◆ Exercise 1
Using the Ohio tax cut passage, decide whether each statement below agrees with it: (a) Senator Widener voted against the Medicaid expansion; (b) legislative staff estimated the cost of the proposed tax cut at more than $500 million by the end of the next fiscal year; (c) the poorest twenty percent of Ohioans would receive an average tax cut of $28. For each, answer yes or no and quote the deciding words.
◆ Exercise 2
Continue the Ohio tax cut passage from its last sentence.

◆ Excerpted text
╭──
Now it’s up to the courts to decide whether the Controlling Board’s actions were constitutional, but a State Senator who serves on the Board (and who also voted for the expansion) has a very specific idea of how to spend the money. Senator Chris Widener is sponsoring a bill that would turn the savings generated from Medicaid expansion (about $400 million in savings from now through June 2015) into a 4 percent across the board permanent personal income tax rate reduction.

Widener’s plan is doubly irresponsible. First, the Medicaid expansion isn’t a done deal, so the revenue to pay for a tax cut may never materialize. Secondly, legislative staff has estimated the cost of the  proposed tax cut at more than $500 million by the end of the next fiscal year—substantially more than the $404 million Ohio could see from Medicaid expansion. The tax cut Widener proposed would also disproportionately benefit the wealthiest Ohioans. The Institute on Taxation and Economic Policy’s (ITEP) analysis of the tax cut proposal in this Policy Matters Ohio (PMO) report found that Ohioans in the top 1 percent of the income spectrum would receive an average state tax cut of $1,437 a year. Middle-income families would get an average of $28, and the poorest twenty percent of Ohioans would see a tax cut averaging $1.
╰──
(Dataset entries)
╭──
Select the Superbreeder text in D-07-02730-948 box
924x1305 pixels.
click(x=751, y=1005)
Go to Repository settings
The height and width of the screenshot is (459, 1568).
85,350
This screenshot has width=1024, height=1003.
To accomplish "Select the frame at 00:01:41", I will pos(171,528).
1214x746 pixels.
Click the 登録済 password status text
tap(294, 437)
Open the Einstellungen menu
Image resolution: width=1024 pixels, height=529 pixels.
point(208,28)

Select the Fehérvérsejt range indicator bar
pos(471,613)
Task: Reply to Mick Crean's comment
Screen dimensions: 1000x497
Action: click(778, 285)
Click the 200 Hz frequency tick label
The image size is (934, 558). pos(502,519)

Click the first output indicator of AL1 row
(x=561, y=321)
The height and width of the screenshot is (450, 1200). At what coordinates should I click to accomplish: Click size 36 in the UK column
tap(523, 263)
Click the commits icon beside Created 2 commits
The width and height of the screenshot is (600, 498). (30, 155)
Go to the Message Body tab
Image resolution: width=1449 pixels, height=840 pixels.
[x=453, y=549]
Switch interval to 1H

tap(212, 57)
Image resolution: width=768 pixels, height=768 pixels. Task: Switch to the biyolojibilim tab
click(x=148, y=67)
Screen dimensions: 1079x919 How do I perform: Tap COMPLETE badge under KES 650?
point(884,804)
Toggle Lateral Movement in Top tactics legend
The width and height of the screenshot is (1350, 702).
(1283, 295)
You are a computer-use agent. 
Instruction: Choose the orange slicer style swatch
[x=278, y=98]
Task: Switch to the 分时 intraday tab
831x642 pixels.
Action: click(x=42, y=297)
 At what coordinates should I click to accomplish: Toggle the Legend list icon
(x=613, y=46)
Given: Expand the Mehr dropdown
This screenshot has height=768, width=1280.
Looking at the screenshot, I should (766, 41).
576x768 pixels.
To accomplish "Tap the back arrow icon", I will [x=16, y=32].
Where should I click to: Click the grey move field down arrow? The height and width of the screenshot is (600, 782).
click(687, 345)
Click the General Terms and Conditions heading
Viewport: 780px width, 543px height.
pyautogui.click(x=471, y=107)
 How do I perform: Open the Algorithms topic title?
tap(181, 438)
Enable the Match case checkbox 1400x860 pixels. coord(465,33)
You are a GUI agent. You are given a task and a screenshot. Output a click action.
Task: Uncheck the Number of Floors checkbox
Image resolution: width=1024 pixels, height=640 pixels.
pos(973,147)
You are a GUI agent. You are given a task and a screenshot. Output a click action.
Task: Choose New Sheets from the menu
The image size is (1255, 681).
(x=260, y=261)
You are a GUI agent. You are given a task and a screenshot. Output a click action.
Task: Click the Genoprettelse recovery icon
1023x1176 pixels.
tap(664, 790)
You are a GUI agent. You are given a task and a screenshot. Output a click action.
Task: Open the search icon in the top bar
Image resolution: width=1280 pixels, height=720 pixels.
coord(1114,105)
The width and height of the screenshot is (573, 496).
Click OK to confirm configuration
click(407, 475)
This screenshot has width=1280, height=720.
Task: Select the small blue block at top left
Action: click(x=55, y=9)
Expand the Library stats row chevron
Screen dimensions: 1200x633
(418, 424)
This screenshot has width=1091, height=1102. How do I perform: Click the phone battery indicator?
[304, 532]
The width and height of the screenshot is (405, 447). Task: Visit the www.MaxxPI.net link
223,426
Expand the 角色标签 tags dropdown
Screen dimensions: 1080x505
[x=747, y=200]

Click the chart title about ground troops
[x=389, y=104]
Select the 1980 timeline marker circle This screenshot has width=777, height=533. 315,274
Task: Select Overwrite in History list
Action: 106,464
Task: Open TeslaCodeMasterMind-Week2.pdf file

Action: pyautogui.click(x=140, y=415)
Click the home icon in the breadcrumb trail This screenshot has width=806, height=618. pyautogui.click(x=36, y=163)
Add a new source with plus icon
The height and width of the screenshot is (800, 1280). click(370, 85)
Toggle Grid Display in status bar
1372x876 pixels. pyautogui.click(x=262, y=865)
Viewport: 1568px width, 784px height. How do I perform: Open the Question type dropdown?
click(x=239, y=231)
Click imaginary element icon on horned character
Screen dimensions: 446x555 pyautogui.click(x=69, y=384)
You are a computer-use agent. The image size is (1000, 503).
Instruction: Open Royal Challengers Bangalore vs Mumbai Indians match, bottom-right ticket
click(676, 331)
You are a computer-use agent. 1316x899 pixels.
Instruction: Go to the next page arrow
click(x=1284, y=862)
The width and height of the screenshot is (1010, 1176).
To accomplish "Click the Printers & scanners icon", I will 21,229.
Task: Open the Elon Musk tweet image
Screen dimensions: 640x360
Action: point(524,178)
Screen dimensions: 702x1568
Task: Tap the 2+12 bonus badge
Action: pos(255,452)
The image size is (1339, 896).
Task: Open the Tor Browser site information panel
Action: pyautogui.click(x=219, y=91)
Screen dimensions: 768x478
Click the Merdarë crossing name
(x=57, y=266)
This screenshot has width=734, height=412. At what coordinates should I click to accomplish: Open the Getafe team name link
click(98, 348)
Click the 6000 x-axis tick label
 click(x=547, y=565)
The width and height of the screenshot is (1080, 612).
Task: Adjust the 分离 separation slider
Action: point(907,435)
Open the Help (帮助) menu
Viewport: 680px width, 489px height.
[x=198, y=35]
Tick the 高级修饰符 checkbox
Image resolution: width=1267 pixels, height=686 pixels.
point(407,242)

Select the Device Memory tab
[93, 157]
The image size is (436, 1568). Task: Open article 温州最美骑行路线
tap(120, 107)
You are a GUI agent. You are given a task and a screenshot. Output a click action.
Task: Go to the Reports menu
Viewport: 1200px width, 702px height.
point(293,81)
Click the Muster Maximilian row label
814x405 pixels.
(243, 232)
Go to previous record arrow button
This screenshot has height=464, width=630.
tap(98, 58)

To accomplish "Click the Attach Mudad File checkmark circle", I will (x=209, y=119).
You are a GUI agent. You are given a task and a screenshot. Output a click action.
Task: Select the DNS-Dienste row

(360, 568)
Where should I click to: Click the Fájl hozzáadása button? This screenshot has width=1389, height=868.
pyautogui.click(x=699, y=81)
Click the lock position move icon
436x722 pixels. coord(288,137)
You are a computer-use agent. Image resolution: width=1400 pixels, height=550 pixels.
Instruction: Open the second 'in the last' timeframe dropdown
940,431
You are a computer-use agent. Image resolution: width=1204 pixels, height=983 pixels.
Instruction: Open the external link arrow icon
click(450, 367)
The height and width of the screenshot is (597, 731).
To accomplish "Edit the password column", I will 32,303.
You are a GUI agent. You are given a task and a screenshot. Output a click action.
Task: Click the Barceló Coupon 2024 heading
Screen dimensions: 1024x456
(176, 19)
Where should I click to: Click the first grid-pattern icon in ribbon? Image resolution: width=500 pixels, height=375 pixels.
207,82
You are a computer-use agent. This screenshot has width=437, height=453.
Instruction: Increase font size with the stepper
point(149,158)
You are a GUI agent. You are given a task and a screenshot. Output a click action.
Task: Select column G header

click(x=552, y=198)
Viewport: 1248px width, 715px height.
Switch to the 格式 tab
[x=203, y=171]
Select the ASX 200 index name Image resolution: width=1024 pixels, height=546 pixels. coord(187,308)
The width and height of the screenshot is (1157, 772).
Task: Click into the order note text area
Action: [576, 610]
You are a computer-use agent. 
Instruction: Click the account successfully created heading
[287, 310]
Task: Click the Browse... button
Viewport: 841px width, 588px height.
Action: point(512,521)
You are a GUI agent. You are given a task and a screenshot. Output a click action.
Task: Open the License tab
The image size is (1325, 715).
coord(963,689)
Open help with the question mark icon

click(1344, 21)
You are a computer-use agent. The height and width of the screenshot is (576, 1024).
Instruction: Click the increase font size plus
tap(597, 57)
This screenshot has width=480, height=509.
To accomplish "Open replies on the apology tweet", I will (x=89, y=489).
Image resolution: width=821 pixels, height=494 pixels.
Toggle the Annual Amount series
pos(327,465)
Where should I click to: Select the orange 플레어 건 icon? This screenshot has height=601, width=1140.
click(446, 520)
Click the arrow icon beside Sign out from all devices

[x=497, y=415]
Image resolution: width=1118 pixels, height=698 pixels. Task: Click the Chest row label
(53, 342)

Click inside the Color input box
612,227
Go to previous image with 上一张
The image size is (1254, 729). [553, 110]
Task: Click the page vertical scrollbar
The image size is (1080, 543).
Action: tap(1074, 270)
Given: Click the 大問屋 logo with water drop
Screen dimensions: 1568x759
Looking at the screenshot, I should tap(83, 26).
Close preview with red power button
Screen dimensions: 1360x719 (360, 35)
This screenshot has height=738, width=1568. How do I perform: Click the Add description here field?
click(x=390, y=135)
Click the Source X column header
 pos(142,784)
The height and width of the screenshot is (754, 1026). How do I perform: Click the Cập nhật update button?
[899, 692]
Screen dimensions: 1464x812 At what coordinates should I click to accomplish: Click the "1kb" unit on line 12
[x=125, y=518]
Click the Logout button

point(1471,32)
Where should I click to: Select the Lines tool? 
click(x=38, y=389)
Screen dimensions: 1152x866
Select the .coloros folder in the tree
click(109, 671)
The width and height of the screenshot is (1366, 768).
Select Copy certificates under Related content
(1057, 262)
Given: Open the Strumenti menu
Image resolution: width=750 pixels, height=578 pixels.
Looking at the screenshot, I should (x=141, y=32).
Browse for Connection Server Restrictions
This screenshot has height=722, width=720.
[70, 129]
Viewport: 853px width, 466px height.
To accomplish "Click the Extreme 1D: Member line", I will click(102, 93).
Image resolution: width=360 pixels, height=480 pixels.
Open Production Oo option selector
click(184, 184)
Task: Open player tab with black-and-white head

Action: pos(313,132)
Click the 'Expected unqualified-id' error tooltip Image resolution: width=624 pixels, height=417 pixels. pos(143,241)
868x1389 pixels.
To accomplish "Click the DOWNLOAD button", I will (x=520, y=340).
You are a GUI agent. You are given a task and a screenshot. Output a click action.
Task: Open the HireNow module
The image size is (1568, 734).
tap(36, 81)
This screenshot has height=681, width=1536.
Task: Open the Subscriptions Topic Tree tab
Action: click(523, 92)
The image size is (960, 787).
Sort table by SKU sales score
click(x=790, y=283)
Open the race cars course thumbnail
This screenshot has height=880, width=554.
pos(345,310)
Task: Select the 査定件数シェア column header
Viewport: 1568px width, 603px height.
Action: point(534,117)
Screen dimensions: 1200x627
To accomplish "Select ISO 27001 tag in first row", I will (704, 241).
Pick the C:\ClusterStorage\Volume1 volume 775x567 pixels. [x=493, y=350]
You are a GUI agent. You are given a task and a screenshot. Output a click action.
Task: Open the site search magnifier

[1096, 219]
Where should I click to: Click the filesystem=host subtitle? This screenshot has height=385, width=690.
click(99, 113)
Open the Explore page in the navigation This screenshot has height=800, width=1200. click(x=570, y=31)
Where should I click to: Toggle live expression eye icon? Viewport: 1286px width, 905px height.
╰──
◆ Task output 1
(a) No: "and who also voted for the expansion"
(b) Yes: "more than $500 million by the end of the next fiscal year"
(c) No: "the poorest twenty percent of Ohioans would see a tax cut averaging $1"

◆ Task output 2
PMO argues that it is inappropriate to discuss tax cuts when the state has so many other unmet needs. Check out PMO’s report, “Use Medicaid savings to improve Ohio, not to give even more tax cuts to the affluent.” It gives a slew of ways in which the expected $400 million in savings could be used more productively, such as hiring police, firemen and teachers and funding preschool programs. Ohio has suffered multiple rounds of tax cuts that have eviscerated state services and local governments; any windfall revenues should be spent trying to undo some of that damage.

Thankfully, the Columbus Dispatch is reporting that the “income-tax cut is getting a cool reception from House GOP leaders.” House Speaker William Batchelder seems to agree with PMO, when he says, “The veterans are not being adequately treated. We have tremendous problems with heroin addiction in this state. We have a lot of problems, and we’d probably look there first … before we do a (tax) cut of that size.”